In order to further compare our results with experimental data (Roche et al. 2010), we studied the pore pressure signal at different points along the channel base. Note that the under-pressure phase measured in experiments beneath the flow-substrate interface during the passage of the sliding head of the flow cannot be computed in our numerical simulations. Still, in Fig. 7a–c, we show the evolution of the modeled basal pore pressure at specific points along the x-axis, and we also display the differential pressure measured in the benchmark experiment (in the channel base at \(x=0.2\) \(\mathrm{m}\)). The experimental data show that the passage of the flow front at a given point is followed by a short under-pressure phase and a later and longer over-pressure phase. Roche et al. (2010) propose that the under-pressure stage is mainly caused by the basal slip boundary condition and possibly by dilatancy processes (Garres-Díaz et al. 2020; Bouchut et al. 2021), which is supported by simulations (Breard et al. 2019a). Moreover, the minimum value reached during the under-pressure phase was empirically correlated to the slip velocity (\({u}_{\mathrm{slip}}\); Roche 2012). The over-pressure phase would be instead dominated by compaction and advection of pore pressure within the granular flow. Since our model does not consider changes in density, it is not able to describe the effect of dilatancy and compaction, and thus under-pressure cannot be modeled, while the over-pressure phase, which is observed in our numerical simulations, is exclusively a consequence of advection (Fig. 7a–c). The relationship between distance along the x-axis and the maximum basal pore pressure reached is remarkably consistent with experimental data both in the curve shape and in the values measured (Fig. 7d), which further confirms the validity of the description of pore pressure used in our model once the under-pressure pĥase is finished, suggesting that the effect of compaction is limited compared to pore pressure advection. Note that the absence of dilatancy in our model is likely manifested in an earlier peak of the basal pore pressure than that expected in presence of an initial under-pressure stage (Fig. 7e).

- _CHALLENGE A_
According to the pore pressure passage, what is the over-pressure phase seen in the numerical simulations exclusively a consequence of?
- _CHALLENGE B_
Summarize the pore pressure passage in two sentences.
- _CHALLENGE C_
For each statement, say whether it agrees with the pore pressure passage, and quote the words that decide it.
(i) The experimental data show a long under-pressure phase followed by a short over-pressure phase.
(ii) The minimum value reached during the under-pressure phase was empirically correlated to the slip velocity.
(iii) The model takes changes in density into account.
The records are not needed for any of this work.

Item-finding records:
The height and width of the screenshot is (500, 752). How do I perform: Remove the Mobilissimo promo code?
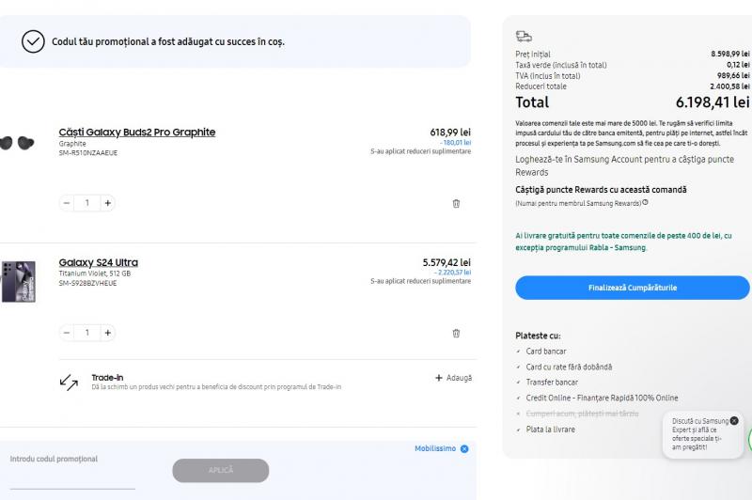[x=464, y=449]
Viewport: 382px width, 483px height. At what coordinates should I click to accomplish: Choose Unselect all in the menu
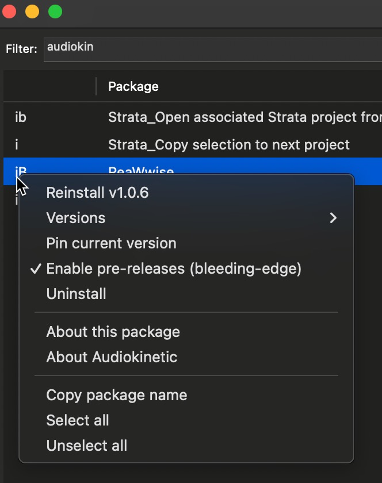click(86, 446)
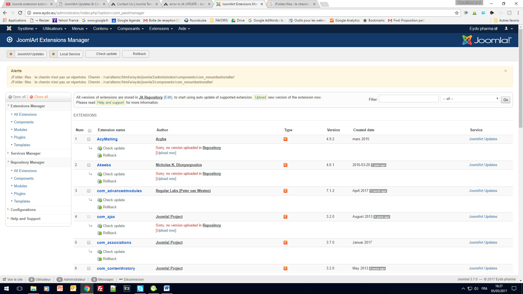Open the filter type dropdown showing all
The image size is (523, 294).
click(x=470, y=99)
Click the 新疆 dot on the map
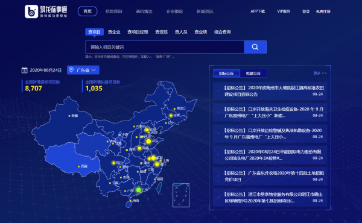Screen dimensions: 362x223 pyautogui.click(x=69, y=116)
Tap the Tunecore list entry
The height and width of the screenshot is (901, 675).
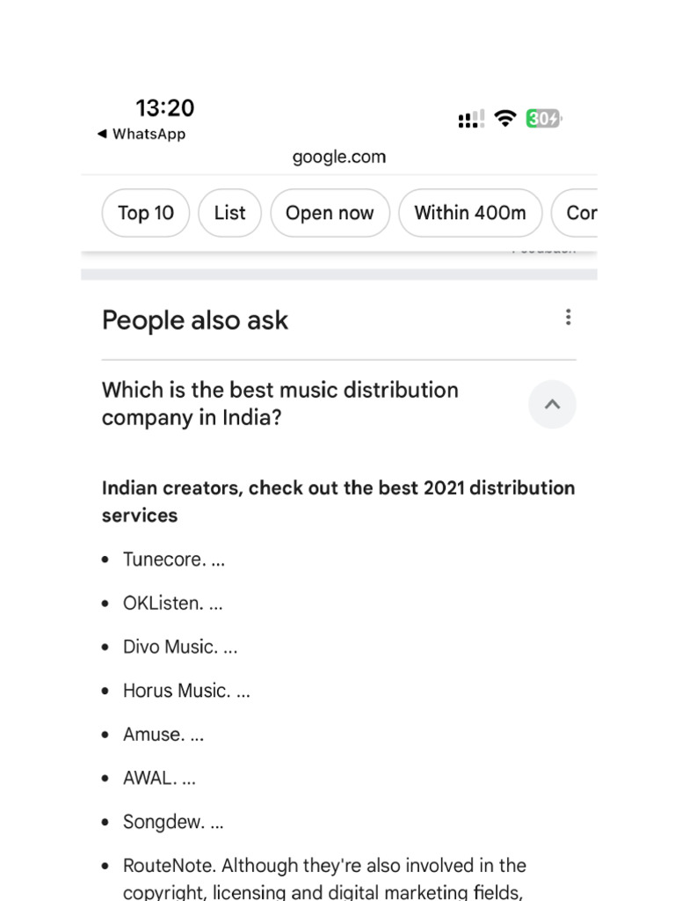[x=174, y=560]
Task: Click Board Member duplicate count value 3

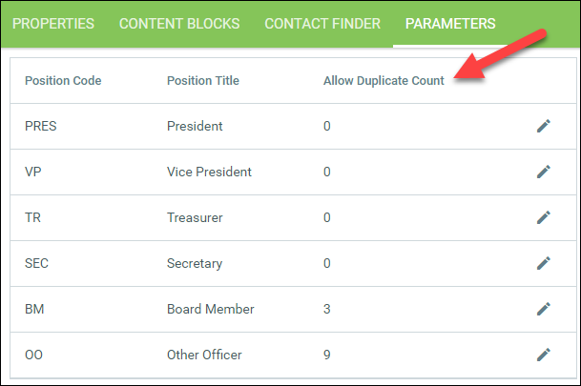Action: 327,309
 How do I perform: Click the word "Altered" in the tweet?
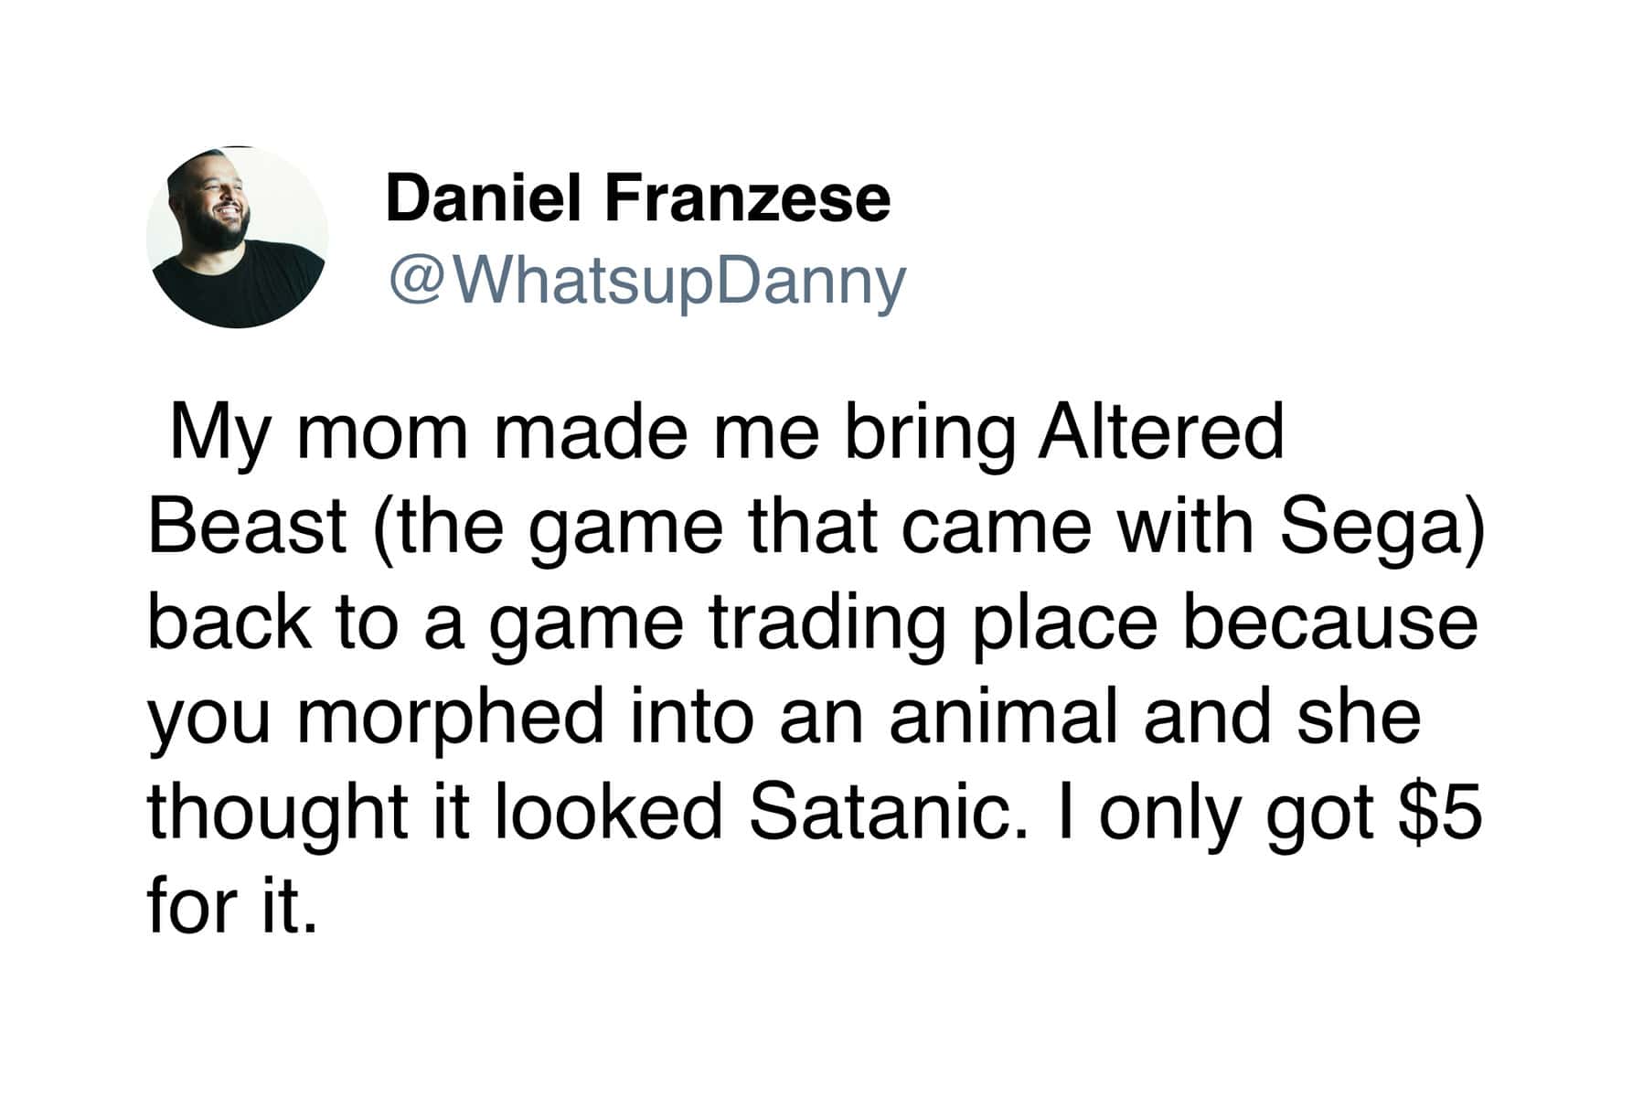pyautogui.click(x=1160, y=432)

- _FINISHED ANSWER A_
Advection.

- _FINISHED ANSWER B_
Modeled basal pore pressure along the channel base was compared with experimental data, which show a short under-pressure phase followed by a later and longer over-pressure phase. Because the model does not consider changes in density, it cannot reproduce under-pressure, but its maximum basal pore pressure along the x-axis is remarkably consistent with experiments, suggesting that compaction has a limited effect compared to pore pressure advection.

- _FINISHED ANSWER C_
(i) No: "a short under-pressure phase and a later and longer over-pressure phase"
(ii) Yes: "the minimum value reached during the under-pressure phase was empirically correlated to the slip velocity"
(iii) No: "our model does not consider changes in density"